No! This was supposed to be their day. Just one day to have together. She deserved this day. How, how could they take this away from her?
    Reese woke up, shouting. Soon he realized he was in a hotel room and not in a prison cell. Then he remembered he was in a no-name place outside of a no-name town in West Virginia. He made it to the bathroom before he began crying.
    He feared returning to bed. He considered the hotel room and thought he had never felt more alone in his life. He had escaped prison for this. A room alone. He left the room and went to the bar.
    Reese had known a man in the army who had been captured by the Vietcong and imprisoned in Hanoi. He was freed in 1973 with most of the other soldiers and allowed to return home. The man told Reese that every day he could get out of bed and walk out a door that was not locked was a good day.
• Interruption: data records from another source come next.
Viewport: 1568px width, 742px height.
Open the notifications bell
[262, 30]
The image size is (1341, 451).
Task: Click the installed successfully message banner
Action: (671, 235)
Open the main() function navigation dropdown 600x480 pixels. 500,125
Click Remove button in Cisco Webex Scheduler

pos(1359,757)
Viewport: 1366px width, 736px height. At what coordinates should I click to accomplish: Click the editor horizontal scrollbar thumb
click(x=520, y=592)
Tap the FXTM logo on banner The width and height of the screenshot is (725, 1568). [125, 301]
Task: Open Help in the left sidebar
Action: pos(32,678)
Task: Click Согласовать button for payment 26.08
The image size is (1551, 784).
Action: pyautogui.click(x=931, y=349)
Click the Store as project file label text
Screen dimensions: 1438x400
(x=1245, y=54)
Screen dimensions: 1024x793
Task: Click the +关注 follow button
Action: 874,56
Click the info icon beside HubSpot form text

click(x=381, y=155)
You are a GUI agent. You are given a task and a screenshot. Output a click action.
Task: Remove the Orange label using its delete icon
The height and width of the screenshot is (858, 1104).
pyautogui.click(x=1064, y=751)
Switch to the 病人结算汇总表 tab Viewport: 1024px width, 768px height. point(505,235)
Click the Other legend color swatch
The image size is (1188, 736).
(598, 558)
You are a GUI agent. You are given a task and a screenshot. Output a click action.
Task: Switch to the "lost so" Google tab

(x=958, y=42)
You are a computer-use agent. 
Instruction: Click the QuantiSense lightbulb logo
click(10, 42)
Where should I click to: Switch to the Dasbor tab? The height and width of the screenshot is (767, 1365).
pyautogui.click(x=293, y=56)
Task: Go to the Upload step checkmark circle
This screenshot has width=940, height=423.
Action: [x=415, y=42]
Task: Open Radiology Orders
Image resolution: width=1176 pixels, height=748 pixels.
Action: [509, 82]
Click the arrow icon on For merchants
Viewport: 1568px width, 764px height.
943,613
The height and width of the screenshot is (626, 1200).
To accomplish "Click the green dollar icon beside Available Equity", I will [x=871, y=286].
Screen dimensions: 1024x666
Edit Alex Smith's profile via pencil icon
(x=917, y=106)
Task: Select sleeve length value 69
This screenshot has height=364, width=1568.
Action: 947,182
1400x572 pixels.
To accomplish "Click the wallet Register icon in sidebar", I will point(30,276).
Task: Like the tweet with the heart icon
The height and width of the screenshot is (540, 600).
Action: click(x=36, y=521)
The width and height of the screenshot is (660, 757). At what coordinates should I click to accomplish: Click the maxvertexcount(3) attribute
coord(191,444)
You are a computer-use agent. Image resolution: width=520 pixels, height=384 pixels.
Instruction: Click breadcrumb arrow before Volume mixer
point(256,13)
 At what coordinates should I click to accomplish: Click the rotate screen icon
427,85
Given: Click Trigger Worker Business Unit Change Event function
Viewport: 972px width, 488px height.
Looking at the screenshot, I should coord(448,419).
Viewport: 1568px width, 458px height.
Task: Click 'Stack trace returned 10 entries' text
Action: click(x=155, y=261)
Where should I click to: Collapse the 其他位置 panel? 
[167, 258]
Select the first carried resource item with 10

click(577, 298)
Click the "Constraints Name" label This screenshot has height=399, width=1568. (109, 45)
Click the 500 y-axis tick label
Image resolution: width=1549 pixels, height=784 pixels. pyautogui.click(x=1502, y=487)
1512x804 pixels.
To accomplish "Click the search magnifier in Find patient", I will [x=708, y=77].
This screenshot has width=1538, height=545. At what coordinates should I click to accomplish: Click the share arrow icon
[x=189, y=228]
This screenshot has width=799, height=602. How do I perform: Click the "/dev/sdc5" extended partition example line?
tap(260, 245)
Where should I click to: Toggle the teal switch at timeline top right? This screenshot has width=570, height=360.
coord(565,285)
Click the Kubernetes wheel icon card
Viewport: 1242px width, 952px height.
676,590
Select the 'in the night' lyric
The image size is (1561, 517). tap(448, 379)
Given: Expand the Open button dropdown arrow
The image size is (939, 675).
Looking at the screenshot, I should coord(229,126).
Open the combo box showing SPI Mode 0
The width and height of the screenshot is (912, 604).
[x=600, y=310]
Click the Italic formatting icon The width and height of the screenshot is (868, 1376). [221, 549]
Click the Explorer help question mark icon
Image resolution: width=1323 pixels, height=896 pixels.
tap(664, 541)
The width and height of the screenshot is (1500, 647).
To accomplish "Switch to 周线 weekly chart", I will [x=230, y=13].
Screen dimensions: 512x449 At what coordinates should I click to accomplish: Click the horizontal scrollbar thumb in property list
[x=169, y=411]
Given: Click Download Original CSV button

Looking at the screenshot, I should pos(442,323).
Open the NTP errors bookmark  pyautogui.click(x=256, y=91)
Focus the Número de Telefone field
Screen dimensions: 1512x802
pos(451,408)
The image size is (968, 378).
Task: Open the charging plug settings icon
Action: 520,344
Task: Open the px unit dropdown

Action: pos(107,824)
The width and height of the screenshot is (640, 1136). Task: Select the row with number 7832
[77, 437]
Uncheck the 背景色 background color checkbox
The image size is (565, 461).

    But Reese knew another soldier who spent four years imprisoned and got out, only to learn that his wife had left him for another man. A soldier whose children considered him a stranger. That man never recovered.
    Reese could leave his hotel room and walk to a bar. But he could not escape his loneliness and grief. He had not imagined that he would miss his Sara more once he was out of prison. But he did. He knew it was not logical.
    His reticence intrigued the bartender. She was not a beautiful woman, but she was an attractive, approachable one and she was used to being hit on by customers.
    She said to him, “In town for the night?”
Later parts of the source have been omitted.